The mechanism of the benefits of SGLT2is in HFrEF is the metabolic shift away from myocardial utilization of glucose (which is energy-inefficient) toward the consumption of free fatty acids and ketone bodies, which generate more ATP and enhance myocardial energetics (28). Enhanced myocardial energetics cause improvement in both systolic (29) and diastolic function (30). In humans, the use empagliflozin causes reverse left ventricular (LV) remodeling, with decrease in LV volumes and regression of LV hypertrophy (31), and a reduction in epicardial adipose tissue, aortic stiffness, and myocardial fibrosis (32). In addition, SGLT2is improve the quality of life in HFrEF (33).

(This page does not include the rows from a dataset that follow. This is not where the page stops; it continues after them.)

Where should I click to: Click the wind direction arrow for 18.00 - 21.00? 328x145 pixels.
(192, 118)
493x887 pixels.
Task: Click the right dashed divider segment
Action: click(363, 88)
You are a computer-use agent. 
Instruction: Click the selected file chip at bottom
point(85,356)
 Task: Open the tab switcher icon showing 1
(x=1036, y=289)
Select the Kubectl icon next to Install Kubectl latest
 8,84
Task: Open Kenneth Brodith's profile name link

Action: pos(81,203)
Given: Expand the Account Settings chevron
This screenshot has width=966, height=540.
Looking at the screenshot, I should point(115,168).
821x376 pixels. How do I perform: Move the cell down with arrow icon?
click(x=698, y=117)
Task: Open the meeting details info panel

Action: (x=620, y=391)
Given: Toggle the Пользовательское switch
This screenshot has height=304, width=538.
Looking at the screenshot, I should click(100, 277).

Considering the possible widespread use of empagliflozin in patients with HFrEF in the future, decision makers should determine whether the additional benefits of empagliflozin are worth the extra cost. Liao et al. (34) conducted a pharmacoeconomic evaluation of the use of empagliflozin for the treatment of HFrEF in many countries or regions in the Asia-Pacific region, including Singapore, South Korea, Japan, Malaysia, Australia, Taiwan, and China. After adding empagliflozin, all countries and regions achieved better returns, with Singapore having the highest ICER value of $53,791 per QALY, followed by Japan ($24,046 per QALY), Australia ($20,982 per QALY), Taiwan ($20,508 per QALY), and South Korea ($8,846 per QALY). When the WTP was one and three times the local per capita GDP, the cost-effective probability was 58.1 and 94.2% in Singapore, 77.9 and 95.6% in Japan, 89 and 95.9% in Australia, 63.4 and 93.7% in Taiwan, and 93.6 and 96.3% in South Korea, respectively.

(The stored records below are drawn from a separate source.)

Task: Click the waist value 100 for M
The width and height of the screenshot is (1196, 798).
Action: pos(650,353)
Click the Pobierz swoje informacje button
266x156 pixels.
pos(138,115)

Based on the results of the EMPEROR-Reduced study and published literature, this study evaluated the economic effectiveness of empagliflozin for the treatment of HFrEF. Our findings show that the empagliflozin group has an ICER of $3,842.20 per QALY compared with that of the standard treatment group; that is, the cost of each additional QALY of the empagliflozin group was $3,842.20 more than that of the standard treatment group, which was lower than that of the WTP (one time the per capita GDP of China in 2021, $11981).
Based on the recommendations of the World Health Organization on pharmacoeconomic evaluation, increased cost was more economical when the ICER was less than one time the per capita GDP (22). This shows that the use of the standard regimen combined with empagliflozin for the treatment of HFrEF is more cost-effective than the standard treatment regimen alone.

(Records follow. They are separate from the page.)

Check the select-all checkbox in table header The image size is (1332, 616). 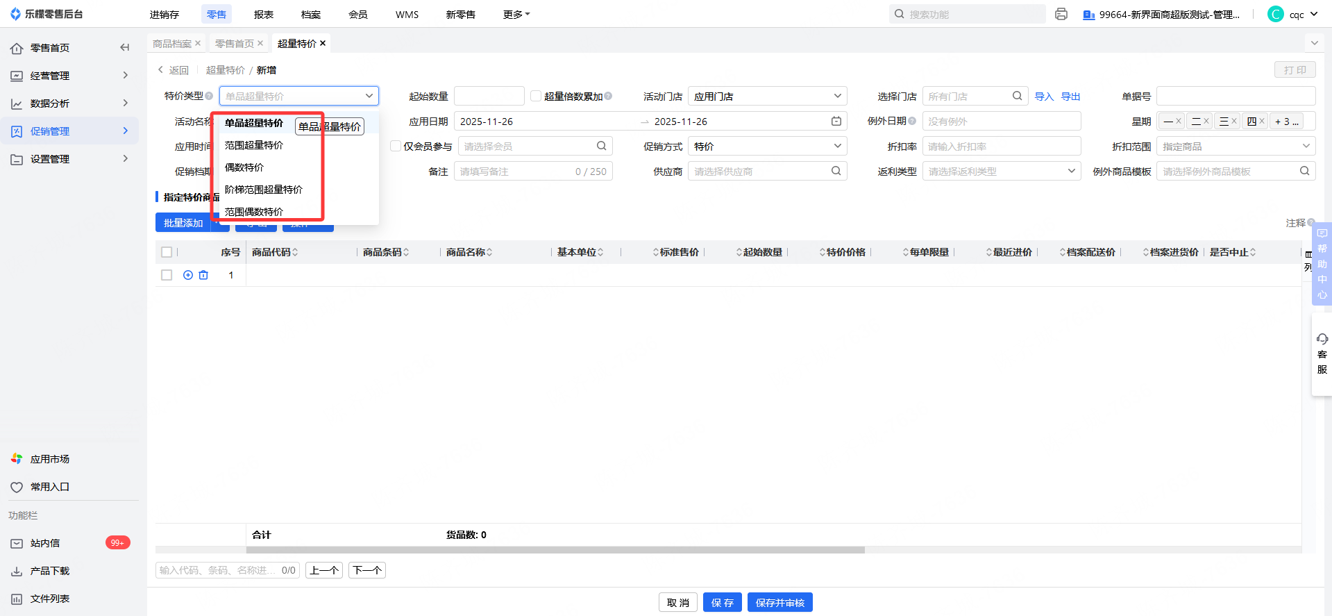click(167, 252)
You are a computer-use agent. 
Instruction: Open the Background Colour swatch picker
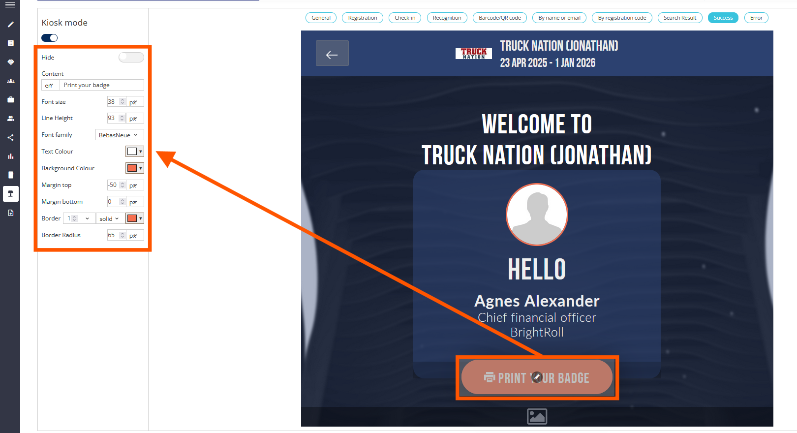coord(134,168)
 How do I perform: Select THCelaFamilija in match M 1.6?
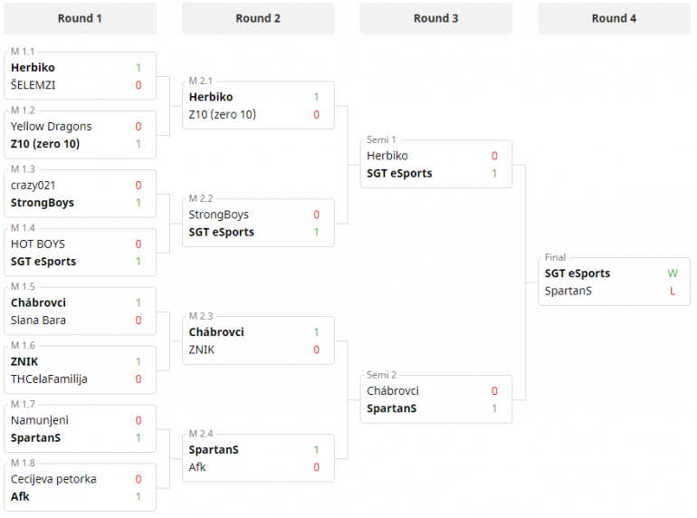[49, 379]
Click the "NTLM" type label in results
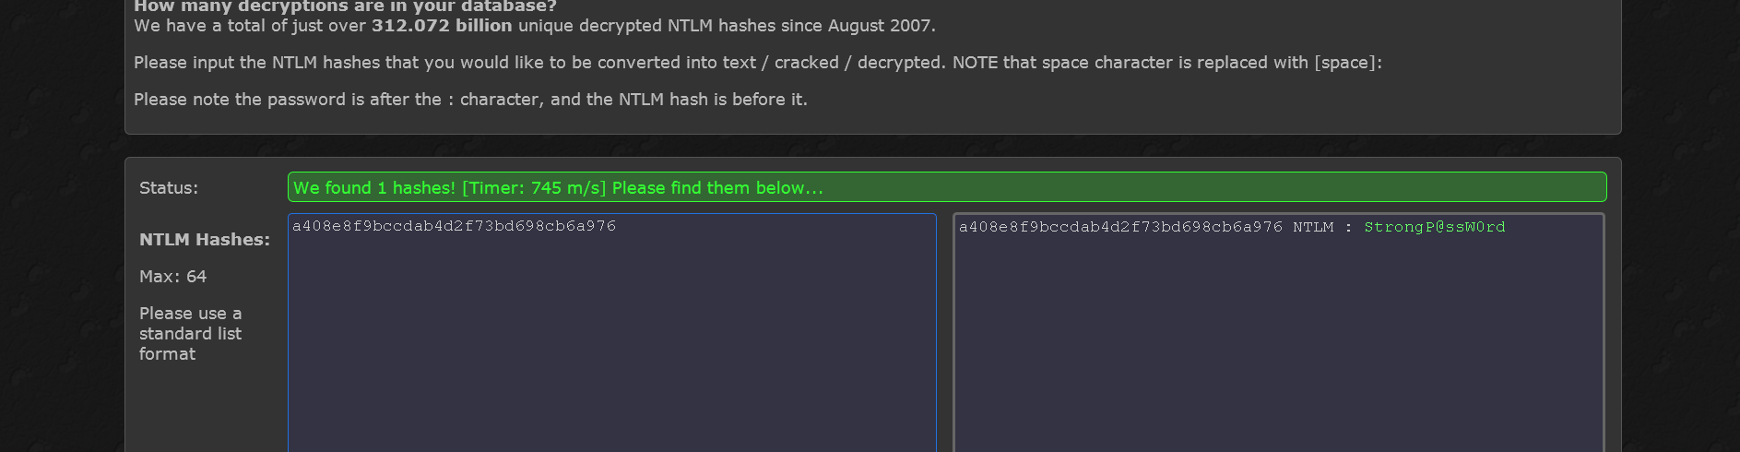 pyautogui.click(x=1313, y=227)
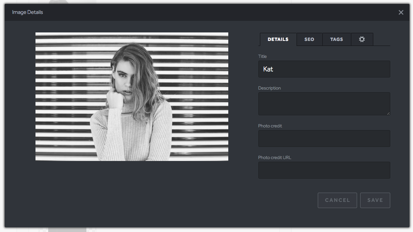Click the Photo credit URL label
Screen dimensions: 413x232
click(275, 157)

From the results of the validation model, we assumed that the treatment of approximately 8.9 million Chinese patients with HFrEF with the standard regimen combined with empagliflozin will prevent approximately 1,005,700 hospitalizations for HFrEF and 89,000 deaths. The cost of hospitalization for HF will decrease by $1.408 billion, which will lighten the burden on China’s medical system.
The one-way sensitivity analysis showed that steady-state mortality was the most important factor affecting the ICER in both groups. This was similar to the results of the EMPEROR-Reduced study (9); that is, empagliflozin cannot reduce the CV mortality risk (HR = 0.92, 95% CI = 0.75–1.12) in patients with HFrEF. Therefore, changing the range of steady-state mortality in both groups will lead to significant changes in the ICER, which cannot be considered because of the instability of the model. As a result, when HFrEF cost decreased, the cost of hospitalization for HFrEF and treatment time increased. Hence, the addition of empagliflozin to the standard treatment regimen was more cost-effective. When WTP was $11,981 and $35,943, the cost-effective probability was 85.8 and 91.6% in the empagliflozin group, respectively, implying that the model was stable. The cost-effectiveness of the standard treatment regimen combined with empagliflozin was, thus, proven. Different countries have different health care systems and economic conditions. However, considering the results of the standard treatment regimen combined empagliflozin combined in the Asia-Pacific region mentioned above, we believe that the standard regimen combined with empagliflozin for the treatment of HFrEF is cost-effective in China, with the ICER relatively low and the economic probability relatively high.
This study had some limitations. First, the clinical data used in this study were obtained from the EMPEROR-Reduced study, which included a small number of Chinese patients, and the overall results deviate from the characteristics and outcomes of Chinese patients with HFrEF. Therefore, it is necessary to conduct a real-world study on the Chinese population in the future. Second, this study only considered direct medical cost and did not include direct non-medical, indirect, and hidden costs.
In conclusion, the standard regimen combined with empagliflozin for the treatment of HFrEF in Chinese patients was more cost-effective than the standard treatment regimen alone. This evidence-based information can guide clinical rational drug use and health decisions.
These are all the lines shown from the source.